__TASK TO COMPLETE__: Please return only the lines from the one showing "The height and" to the end of the entries, keeping both ends and dropping every picture.

__RECORDS SHOWN__:

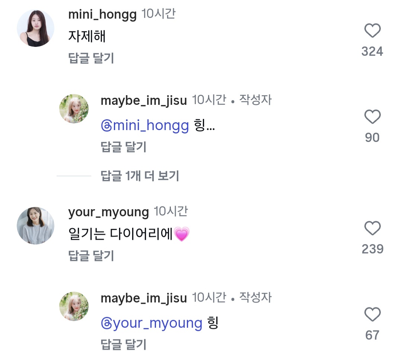Reply to maybe_im_jisu's last "힝" comment

(x=124, y=345)
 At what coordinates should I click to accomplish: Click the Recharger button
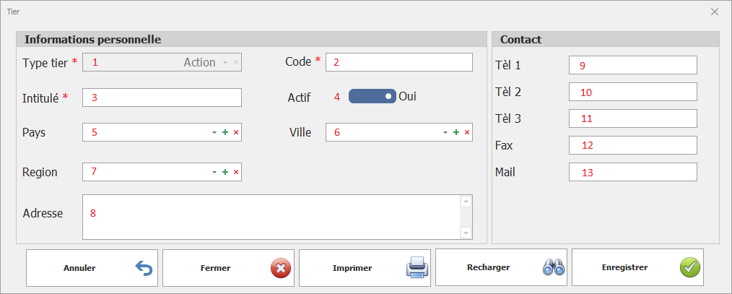click(x=501, y=268)
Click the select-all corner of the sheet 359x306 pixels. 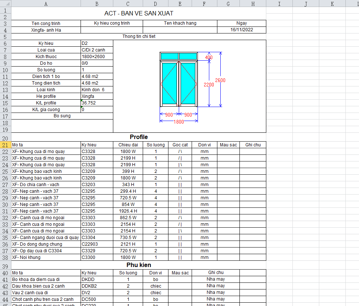pyautogui.click(x=6, y=4)
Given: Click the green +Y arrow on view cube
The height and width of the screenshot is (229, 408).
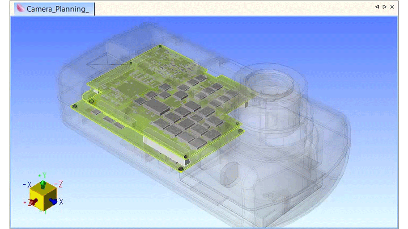Looking at the screenshot, I should pyautogui.click(x=43, y=183).
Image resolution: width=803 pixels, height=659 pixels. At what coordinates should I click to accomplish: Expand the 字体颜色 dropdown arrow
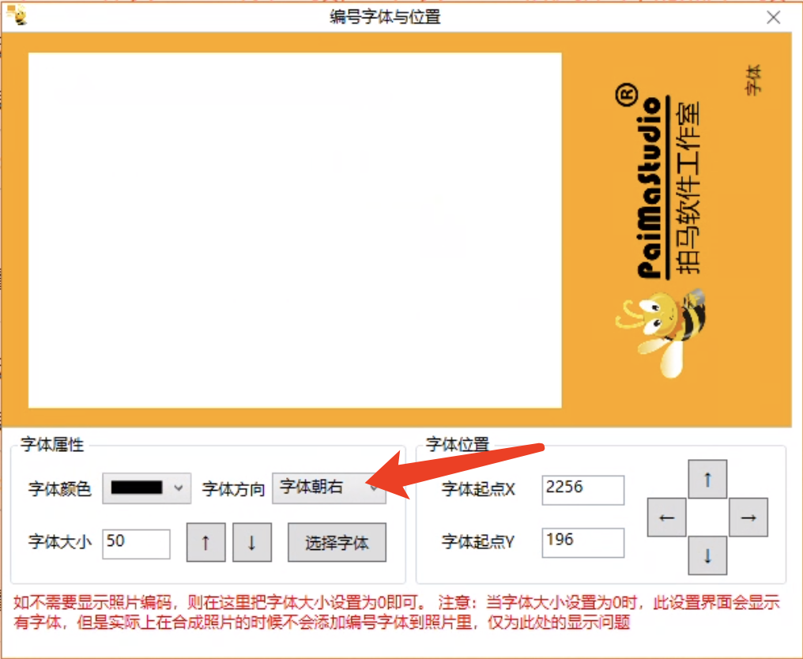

__RESULT FOR THIS TASK__:
The height and width of the screenshot is (229, 408).
Looking at the screenshot, I should pyautogui.click(x=43, y=183).
Image resolution: width=803 pixels, height=659 pixels. At what coordinates should I click to accomplish: Expand the 字体颜色 dropdown arrow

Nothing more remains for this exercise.